The story centers around the Salisbury plain, and covers the broad scope of history from prehistoric times (right before the island became separated from the mainland) right up to recent decades. The narrative is told through the lives of five families whose lineage is followed through the centuries. But it is always the place, rather than the people, that takes center stage.

It should be understood right up front that this is a work of historical fiction. (Fiction being the operative word.) Don't expect to learn the history of England from reading this book. But the occasional real historical figure is thrown in now and then, and there is enough about the actual events that were going on at the time that I often found myself wanting to learn more about the real history. (And to me, that's a sign of good historical fiction.)

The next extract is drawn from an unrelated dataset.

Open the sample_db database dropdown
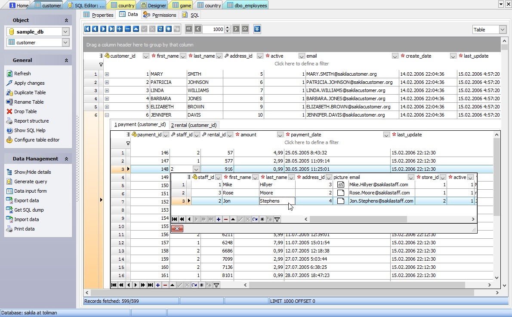Image resolution: width=512 pixels, height=317 pixels. coord(65,32)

When my husband first saw me with this book, he made a kind of "pffftt" noise that translated roughly into "There's no way in hell I would ever read a book that long." To his credit, he has recently learned that books can actually be read for fun, and aren't just torture devices used in schools. But for him, it still has to be a quick, exciting read in order to entertain him enough to keep going. If you also fall into this category, I advise against picking this one up.

The good thing was that every chapter jumped forward in time, sometimes a few decades and sometimes several centuries. The new characters were somehow tied to the previous ones each time, but it was really like a new story every time, that just happened to be about people that lived in the same place as the people in the last story. (I'll admit that at first this was kind of jarring, but once I got used to it I thought it worked well.)

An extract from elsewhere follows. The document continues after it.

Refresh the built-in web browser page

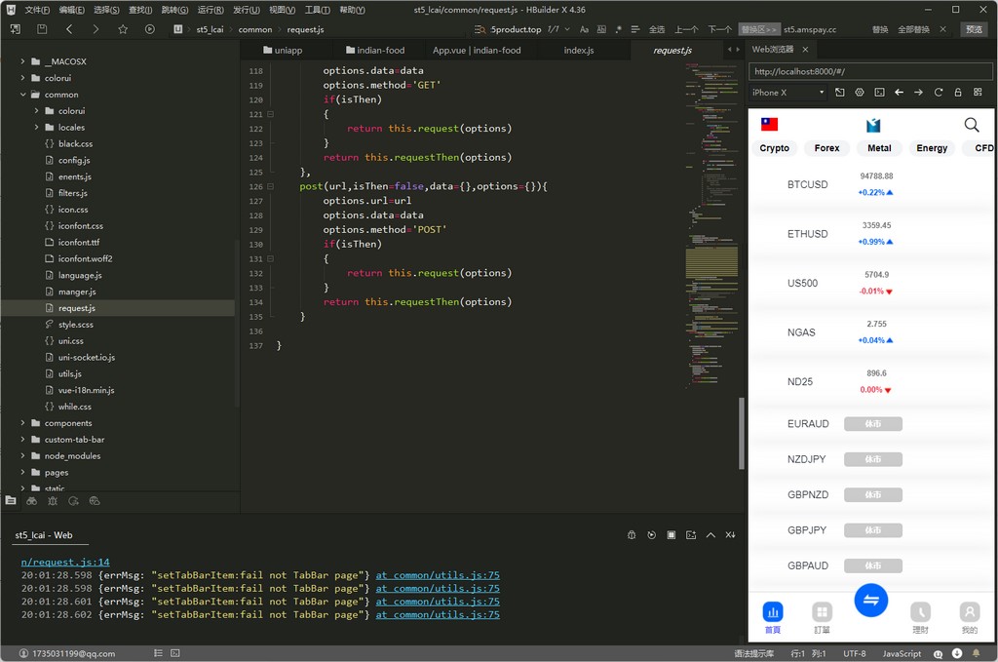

So if you like historical fiction, and aren't turned off by really long books, you might enjoy this one as I did. And if nothing more, you'll get to feel an enormous sense of accomplishment when you finish it. :)


  1. Sounds similar to James Mitchner's work - I am a fan of his - may have to pick it up from the library, if I can find it there. 1000+ pages is quite an accomplishment - WTG :D

  2. I wasn't familiar with James Mitchner; I had to look him up. And yes, his work sounds a lot like Rutherfurd's. Next time I'm ready for an epic I might have to pick up one of Mitchner's books - thanks for the tip!

    It's funny - when I looked up Mitchner on Amazon I read reviews of a few of his books, and one of the reviewers put it perfectly: "Sometimes it's nice to read a small book, a quick 150-300 page diversion from the real world. At other times, however, it's nice to read a book with some real "meat" to it."

    That's exactly why I enjoy getting into a good 1000+ page book. You really get to sink your teeth into it and go on a sweeping journey. It's not for everyone, but I love getting lost in a book like that now and then.